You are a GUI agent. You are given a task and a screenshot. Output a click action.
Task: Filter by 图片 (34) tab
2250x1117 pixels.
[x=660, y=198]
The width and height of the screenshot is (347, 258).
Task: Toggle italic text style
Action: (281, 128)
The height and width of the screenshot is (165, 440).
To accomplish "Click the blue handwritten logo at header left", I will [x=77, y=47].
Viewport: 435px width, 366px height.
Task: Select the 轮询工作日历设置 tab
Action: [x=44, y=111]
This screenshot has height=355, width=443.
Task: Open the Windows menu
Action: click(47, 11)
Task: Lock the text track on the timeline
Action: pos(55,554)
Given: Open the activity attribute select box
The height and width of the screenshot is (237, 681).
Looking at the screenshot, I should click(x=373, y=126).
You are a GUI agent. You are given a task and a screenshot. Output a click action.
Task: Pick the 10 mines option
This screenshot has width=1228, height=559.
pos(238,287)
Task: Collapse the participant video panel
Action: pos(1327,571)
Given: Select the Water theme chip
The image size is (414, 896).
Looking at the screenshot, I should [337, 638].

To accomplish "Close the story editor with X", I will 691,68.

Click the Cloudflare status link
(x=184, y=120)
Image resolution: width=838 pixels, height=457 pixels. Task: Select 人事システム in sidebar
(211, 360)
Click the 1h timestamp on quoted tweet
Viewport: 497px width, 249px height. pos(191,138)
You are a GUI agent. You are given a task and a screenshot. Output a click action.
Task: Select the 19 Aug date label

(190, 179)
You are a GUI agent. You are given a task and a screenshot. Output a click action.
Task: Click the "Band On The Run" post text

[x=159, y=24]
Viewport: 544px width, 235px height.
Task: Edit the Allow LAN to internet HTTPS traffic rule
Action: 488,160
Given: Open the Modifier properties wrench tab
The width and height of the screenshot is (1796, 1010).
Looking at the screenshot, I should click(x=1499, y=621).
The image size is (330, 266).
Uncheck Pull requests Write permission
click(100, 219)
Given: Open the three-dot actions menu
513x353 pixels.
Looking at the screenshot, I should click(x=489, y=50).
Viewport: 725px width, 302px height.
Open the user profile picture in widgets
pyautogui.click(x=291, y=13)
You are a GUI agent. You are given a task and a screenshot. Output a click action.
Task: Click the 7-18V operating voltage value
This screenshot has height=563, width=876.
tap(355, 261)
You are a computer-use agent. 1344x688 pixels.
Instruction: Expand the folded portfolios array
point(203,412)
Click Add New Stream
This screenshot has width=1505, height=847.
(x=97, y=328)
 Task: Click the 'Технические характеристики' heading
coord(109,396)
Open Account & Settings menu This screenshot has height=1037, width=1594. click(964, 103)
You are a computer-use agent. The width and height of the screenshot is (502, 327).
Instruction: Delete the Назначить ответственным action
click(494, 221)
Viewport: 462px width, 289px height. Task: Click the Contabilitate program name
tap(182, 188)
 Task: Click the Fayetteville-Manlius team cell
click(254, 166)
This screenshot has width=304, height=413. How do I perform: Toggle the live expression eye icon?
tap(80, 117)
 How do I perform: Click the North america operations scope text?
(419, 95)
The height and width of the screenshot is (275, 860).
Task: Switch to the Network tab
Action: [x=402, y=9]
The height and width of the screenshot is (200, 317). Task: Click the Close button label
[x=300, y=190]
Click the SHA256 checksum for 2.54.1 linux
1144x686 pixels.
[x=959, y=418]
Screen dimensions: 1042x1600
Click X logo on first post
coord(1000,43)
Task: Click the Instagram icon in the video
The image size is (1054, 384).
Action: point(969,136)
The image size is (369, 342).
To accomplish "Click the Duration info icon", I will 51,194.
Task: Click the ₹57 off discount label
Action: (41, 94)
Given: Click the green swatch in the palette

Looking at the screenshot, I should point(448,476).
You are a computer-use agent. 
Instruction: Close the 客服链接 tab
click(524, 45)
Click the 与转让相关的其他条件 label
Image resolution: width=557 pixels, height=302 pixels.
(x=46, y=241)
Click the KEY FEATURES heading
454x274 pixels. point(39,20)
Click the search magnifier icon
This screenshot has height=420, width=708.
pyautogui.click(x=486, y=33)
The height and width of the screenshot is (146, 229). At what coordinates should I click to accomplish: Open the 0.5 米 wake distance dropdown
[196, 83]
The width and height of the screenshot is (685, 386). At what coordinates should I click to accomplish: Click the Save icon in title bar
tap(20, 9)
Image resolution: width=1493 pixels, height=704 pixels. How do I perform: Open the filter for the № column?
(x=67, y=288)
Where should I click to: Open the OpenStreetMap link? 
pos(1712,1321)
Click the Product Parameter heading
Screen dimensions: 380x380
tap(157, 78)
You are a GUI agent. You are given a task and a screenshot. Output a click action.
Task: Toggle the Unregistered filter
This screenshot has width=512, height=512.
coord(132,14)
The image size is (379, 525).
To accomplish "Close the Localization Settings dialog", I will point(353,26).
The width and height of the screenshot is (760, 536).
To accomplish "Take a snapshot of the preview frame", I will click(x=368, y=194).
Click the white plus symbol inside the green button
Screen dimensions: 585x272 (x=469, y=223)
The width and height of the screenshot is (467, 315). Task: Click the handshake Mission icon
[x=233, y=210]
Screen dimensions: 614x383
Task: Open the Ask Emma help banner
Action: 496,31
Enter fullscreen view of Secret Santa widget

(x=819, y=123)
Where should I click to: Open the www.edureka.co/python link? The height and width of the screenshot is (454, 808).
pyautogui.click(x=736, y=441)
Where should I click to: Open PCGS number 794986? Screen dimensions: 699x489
---
## TASK
Turn the stretch from the start of the rows above through the line that contains "I will 691,68." into a numbered list, leaving out blank lines.

## COMPLETE OUTPUT
1. You are a GUI agent. You are given a task and a screenshot. Output a click action.
2. Task: Filter by 图片 (34) tab
3. 2250x1117 pixels.
4. [x=660, y=198]
5. The width and height of the screenshot is (347, 258).
6. Task: Toggle italic text style
7. Action: (281, 128)
8. The height and width of the screenshot is (165, 440).
9. To accomplish "Click the blue handwritten logo at header left", I will [x=77, y=47].
10. Viewport: 435px width, 366px height.
11. Task: Select the 轮询工作日历设置 tab
12. Action: [x=44, y=111]
13. This screenshot has height=355, width=443.
14. Task: Open the Windows menu
15. Action: click(47, 11)
16. Task: Lock the text track on the timeline
17. Action: pos(55,554)
18. Given: Open the activity attribute select box
19. The height and width of the screenshot is (237, 681).
20. Looking at the screenshot, I should click(x=373, y=126).
21. You are a GUI agent. You are given a task and a screenshot. Output a click action.
22. Task: Pick the 10 mines option
23. This screenshot has width=1228, height=559.
24. pos(238,287)
25. Task: Collapse the participant video panel
26. Action: pos(1327,571)
27. Given: Select the Water theme chip
28. The image size is (414, 896).
29. Looking at the screenshot, I should [337, 638].
30. To accomplish "Close the story editor with X", I will 691,68.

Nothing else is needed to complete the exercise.